Seeing as how there’s been so much stuff on, far too much stuff to properly write and blog about (although I’ve been meaning to get into the habit of writing a quick journal each day) it seemed like a good idea to just post some quick pictures and links here to keep a record of the things that stood out. Some of these things I’ve written about on my own blog, in which case I’ve added links.

Things I’ve been up to:
Spoken word horror – The Book of Jubilation at Edinburgh Horror Festival, and Loud Poets (featuring me!) – more info here.

Messing around in RPG Maker, brainstorming an idea for a short text-game about conversation with a really needy AI – hopefully more to come!


Events around the high street: Pocket Money Loans, the NewBridge Project and Hidden Civil war – more info here.


Scottish poetry and the idea of ‘the Makar’: Meeting Jackie Kay and Bill Herbert at the NCLA’s event, and learning about the relationship between Scottish poetry and politics – more info here.

Things I’ve been enjoying:
Cool webcomics I stumbled across – Necropolisthe Mistake and Kill Six Billion Demons. Lovely art styles, great story: this style of visual storytelling is pretty much everything I look for (and aspire to) in a multimedia/collaborative work.

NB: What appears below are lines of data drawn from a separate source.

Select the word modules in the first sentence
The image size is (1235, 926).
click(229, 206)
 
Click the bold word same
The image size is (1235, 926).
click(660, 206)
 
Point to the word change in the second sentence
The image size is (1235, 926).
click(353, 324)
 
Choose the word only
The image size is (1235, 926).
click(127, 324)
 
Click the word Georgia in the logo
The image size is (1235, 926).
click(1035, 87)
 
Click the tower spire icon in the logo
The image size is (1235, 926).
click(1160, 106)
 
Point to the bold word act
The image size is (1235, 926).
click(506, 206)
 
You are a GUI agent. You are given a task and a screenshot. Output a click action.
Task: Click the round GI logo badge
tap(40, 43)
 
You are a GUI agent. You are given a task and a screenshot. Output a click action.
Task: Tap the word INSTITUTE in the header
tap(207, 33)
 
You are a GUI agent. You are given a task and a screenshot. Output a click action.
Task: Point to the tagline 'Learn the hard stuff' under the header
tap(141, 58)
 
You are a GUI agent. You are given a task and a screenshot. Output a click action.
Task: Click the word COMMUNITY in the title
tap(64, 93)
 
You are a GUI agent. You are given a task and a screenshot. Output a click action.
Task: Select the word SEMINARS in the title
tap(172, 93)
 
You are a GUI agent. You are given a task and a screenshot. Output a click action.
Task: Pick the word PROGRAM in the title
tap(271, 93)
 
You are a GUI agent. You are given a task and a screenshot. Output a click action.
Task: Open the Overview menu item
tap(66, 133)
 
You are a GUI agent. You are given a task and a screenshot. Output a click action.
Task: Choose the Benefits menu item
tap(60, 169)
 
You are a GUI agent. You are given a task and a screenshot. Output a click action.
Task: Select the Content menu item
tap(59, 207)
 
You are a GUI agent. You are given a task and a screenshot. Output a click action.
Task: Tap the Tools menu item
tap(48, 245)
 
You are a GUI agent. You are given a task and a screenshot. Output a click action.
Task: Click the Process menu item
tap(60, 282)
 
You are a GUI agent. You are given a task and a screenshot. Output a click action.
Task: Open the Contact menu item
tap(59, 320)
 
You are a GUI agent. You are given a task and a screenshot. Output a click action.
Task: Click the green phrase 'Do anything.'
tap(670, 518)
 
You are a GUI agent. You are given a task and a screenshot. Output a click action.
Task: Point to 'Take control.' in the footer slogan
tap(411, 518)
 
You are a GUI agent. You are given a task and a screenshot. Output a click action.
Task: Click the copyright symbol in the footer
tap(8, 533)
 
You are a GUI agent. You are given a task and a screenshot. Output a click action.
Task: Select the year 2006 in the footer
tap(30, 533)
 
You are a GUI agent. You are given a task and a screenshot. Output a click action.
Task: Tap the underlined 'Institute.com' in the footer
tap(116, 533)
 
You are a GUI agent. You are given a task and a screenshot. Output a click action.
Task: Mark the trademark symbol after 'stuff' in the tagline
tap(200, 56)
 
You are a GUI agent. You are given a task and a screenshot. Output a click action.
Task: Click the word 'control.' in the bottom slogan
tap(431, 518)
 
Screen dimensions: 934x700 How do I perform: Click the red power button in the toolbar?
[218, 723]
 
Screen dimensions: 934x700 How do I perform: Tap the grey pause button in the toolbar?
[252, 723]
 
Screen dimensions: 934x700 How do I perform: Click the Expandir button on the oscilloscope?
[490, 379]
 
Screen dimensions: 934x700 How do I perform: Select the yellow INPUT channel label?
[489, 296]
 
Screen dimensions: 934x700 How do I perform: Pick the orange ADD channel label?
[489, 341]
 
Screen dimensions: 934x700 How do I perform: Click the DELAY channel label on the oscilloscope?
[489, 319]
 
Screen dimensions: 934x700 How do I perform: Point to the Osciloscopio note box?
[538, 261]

The Magic Circle “if creation is a language, you wanna be the slang. Take what the gods wrote, and give it a filthy new truth.” An awesome game about video game design and the creative process. Great puzzles, voice acting, great satire.


Vocaloid musicECHO, Big Brother and Biohazard. Normally the weird janky quality of the vocals puts me off a bit, but I really like these, and I do find the idea of ‘composing’ lyrics with a speech program pretty cool.

Penny Dreadful – plot-wise? Not the best. Character-wise? Pretty great: I’m a big fan of gothic horror and I like the reinterpretations of classic characters. Aesthetically? Spiders crawling out from under tarot cards.